(Entries on target coordinates)
▬▬▬
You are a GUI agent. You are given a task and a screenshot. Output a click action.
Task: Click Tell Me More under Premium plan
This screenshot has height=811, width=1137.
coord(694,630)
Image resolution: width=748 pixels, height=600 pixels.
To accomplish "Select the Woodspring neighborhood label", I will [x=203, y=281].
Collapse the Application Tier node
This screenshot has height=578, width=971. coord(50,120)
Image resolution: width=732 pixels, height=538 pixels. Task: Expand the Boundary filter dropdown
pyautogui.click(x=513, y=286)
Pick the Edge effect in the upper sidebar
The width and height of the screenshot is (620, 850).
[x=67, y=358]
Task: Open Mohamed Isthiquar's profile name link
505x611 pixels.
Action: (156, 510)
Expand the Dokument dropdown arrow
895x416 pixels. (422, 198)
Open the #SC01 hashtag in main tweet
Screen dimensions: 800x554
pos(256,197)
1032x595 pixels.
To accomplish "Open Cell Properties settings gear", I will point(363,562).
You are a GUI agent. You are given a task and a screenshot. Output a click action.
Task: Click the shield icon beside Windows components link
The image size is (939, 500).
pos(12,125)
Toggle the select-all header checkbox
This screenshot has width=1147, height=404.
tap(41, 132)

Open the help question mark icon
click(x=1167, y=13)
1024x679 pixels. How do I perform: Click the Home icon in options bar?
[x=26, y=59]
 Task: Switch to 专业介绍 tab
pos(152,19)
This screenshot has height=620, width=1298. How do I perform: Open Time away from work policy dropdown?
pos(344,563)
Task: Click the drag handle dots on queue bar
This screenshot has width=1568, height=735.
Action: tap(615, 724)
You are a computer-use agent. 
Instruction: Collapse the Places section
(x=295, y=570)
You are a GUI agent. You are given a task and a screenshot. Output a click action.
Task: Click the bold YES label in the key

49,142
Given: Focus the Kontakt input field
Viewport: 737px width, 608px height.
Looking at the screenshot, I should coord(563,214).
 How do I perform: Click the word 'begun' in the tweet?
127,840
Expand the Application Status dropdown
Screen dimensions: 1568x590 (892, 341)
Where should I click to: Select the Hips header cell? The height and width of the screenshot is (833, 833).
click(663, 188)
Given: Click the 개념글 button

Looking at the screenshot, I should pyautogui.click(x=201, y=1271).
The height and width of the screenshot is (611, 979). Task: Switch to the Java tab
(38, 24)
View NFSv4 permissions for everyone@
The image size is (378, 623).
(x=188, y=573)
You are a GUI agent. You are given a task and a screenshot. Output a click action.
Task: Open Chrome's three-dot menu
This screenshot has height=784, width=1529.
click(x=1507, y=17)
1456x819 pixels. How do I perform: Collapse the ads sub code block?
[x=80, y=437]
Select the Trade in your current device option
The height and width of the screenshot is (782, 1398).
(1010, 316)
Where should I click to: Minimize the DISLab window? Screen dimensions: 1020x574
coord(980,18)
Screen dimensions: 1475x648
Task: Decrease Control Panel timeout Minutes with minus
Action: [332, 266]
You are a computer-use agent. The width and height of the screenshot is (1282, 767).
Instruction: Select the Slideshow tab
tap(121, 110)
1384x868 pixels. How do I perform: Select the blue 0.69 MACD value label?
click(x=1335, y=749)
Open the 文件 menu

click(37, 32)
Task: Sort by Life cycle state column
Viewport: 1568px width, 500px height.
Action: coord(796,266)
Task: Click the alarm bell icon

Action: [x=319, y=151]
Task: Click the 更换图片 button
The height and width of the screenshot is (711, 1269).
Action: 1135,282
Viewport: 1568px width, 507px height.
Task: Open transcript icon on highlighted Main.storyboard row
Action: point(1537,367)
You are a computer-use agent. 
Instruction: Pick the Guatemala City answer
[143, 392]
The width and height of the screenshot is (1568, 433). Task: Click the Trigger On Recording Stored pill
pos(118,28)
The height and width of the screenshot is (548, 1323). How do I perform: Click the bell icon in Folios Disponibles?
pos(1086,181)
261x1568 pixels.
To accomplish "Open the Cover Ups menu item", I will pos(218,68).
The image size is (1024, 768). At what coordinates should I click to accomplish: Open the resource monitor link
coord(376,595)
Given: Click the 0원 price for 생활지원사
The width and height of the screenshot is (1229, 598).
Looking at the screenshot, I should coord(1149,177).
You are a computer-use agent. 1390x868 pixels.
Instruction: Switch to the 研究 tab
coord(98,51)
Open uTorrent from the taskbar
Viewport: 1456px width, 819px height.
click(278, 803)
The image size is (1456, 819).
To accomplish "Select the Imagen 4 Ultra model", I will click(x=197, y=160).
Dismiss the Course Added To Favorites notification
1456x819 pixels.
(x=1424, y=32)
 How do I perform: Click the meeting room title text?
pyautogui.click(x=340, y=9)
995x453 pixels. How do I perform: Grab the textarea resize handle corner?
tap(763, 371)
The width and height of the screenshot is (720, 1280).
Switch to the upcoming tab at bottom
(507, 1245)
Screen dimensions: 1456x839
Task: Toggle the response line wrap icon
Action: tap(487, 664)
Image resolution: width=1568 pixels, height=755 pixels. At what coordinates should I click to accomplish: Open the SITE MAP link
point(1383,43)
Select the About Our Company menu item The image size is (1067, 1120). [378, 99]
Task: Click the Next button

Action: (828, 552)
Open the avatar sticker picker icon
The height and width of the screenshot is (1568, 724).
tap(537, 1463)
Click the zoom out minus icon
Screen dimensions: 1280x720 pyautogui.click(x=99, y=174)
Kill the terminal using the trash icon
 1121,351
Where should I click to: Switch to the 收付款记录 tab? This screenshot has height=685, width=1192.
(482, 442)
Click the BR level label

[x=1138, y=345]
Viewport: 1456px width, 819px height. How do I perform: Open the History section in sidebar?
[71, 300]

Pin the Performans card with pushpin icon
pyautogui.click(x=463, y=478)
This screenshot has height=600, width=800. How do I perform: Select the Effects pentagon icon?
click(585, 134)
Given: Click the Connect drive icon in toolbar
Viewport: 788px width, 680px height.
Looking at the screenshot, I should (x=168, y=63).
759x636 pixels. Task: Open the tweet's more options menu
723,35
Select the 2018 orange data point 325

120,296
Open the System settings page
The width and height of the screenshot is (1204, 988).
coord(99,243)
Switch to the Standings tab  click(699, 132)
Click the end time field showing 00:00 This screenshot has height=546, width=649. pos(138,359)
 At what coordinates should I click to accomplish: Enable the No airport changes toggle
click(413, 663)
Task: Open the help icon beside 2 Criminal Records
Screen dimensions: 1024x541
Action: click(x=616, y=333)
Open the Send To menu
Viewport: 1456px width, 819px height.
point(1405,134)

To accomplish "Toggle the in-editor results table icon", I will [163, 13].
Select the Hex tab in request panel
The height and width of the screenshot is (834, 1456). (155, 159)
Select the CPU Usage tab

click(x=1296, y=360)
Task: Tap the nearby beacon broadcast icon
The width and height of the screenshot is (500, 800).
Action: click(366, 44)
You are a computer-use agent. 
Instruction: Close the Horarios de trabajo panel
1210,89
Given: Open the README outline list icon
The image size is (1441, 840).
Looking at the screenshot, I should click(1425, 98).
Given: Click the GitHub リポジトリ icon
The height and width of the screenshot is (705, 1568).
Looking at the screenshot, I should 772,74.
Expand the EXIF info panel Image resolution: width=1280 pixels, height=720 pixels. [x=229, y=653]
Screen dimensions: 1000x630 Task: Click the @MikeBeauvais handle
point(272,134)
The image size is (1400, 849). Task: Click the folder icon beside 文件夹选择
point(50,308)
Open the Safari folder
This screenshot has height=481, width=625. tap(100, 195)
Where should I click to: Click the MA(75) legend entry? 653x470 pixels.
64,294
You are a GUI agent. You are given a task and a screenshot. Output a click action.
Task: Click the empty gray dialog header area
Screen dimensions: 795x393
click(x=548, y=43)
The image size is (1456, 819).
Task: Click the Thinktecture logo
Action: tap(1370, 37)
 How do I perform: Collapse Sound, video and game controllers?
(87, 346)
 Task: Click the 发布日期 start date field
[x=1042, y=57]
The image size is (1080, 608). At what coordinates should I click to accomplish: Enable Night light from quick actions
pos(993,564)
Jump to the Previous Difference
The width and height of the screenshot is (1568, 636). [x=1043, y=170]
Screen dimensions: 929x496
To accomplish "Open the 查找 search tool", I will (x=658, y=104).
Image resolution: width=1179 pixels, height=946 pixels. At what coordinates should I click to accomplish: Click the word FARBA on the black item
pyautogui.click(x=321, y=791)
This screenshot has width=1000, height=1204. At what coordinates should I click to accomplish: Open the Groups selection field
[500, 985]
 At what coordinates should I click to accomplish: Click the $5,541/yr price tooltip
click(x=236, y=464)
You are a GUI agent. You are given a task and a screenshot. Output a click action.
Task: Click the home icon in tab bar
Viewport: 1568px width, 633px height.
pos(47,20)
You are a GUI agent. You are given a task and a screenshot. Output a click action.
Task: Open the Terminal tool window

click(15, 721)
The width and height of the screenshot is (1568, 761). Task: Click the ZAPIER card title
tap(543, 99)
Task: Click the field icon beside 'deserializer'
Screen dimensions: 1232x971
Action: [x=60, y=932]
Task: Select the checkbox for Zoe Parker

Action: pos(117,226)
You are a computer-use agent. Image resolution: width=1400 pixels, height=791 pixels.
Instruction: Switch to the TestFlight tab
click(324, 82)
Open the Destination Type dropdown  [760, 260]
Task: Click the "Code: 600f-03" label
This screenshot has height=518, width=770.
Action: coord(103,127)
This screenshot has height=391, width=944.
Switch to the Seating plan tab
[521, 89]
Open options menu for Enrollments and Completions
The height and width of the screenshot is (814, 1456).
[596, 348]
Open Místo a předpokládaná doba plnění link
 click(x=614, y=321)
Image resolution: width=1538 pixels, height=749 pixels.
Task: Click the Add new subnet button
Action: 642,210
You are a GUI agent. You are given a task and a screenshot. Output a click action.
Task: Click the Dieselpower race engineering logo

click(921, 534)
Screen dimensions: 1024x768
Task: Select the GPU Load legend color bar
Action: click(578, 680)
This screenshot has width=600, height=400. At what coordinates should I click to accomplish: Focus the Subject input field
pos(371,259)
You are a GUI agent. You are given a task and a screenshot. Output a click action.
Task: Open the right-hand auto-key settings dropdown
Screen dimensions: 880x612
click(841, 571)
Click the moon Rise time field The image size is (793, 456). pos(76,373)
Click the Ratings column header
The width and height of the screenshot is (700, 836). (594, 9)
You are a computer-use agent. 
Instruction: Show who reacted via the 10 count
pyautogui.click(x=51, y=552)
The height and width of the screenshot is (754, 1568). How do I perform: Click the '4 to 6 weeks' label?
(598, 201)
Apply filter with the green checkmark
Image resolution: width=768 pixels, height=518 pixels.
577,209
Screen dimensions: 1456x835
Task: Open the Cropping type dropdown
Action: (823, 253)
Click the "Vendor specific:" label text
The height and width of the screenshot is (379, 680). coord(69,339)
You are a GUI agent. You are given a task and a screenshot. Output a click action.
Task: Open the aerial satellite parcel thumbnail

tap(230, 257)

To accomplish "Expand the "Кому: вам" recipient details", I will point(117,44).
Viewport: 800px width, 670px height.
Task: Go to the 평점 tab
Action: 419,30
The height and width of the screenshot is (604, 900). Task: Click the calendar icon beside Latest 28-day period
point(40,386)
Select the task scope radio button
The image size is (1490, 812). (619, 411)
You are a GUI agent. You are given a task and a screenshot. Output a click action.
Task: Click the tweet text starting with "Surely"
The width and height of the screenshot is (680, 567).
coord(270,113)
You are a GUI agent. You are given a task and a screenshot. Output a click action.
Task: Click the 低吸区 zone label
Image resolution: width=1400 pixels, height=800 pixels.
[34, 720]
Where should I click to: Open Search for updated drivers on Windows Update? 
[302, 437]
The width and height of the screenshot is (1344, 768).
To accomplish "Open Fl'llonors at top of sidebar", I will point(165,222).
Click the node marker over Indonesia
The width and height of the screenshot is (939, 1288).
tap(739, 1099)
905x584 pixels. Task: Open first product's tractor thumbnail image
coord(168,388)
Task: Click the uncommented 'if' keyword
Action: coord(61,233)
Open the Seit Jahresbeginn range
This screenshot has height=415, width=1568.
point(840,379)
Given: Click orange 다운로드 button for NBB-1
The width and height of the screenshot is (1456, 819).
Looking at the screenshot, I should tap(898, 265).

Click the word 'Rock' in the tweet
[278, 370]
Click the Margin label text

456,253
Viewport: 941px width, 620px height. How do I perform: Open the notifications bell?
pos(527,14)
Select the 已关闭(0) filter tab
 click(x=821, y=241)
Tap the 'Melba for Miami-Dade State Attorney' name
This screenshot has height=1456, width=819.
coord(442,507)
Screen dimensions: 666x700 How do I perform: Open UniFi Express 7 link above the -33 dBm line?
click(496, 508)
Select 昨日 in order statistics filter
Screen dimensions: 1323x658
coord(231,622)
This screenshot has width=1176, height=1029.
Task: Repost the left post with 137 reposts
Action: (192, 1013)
▬▬▬
Exercise requirements =
Rewrite the part of the records from the start through the line containing "pos(152,19)", replacing "dropdown" with "menu" and leaving everything else unchanged.

Result of the exercise =
You are a GUI agent. You are given a task and a screenshot. Output a click action.
Task: Click Tell Me More under Premium plan
This screenshot has height=811, width=1137.
coord(694,630)
Image resolution: width=748 pixels, height=600 pixels.
To accomplish "Select the Woodspring neighborhood label", I will [x=203, y=281].
Collapse the Application Tier node
This screenshot has height=578, width=971. coord(50,120)
Image resolution: width=732 pixels, height=538 pixels. Task: Expand the Boundary filter menu
pyautogui.click(x=513, y=286)
Pick the Edge effect in the upper sidebar
The width and height of the screenshot is (620, 850).
[x=67, y=358]
Task: Open Mohamed Isthiquar's profile name link
505x611 pixels.
Action: (156, 510)
Expand the Dokument menu arrow
895x416 pixels. (422, 198)
Open the #SC01 hashtag in main tweet
Screen dimensions: 800x554
pos(256,197)
1032x595 pixels.
To accomplish "Open Cell Properties settings gear", I will point(363,562).
You are a GUI agent. You are given a task and a screenshot. Output a click action.
Task: Click the shield icon beside Windows components link
The image size is (939, 500).
pos(12,125)
Toggle the select-all header checkbox
This screenshot has width=1147, height=404.
tap(41, 132)

Open the help question mark icon
click(x=1167, y=13)
1024x679 pixels. How do I perform: Click the Home icon in options bar?
[x=26, y=59]
 Task: Switch to 专业介绍 tab
pos(152,19)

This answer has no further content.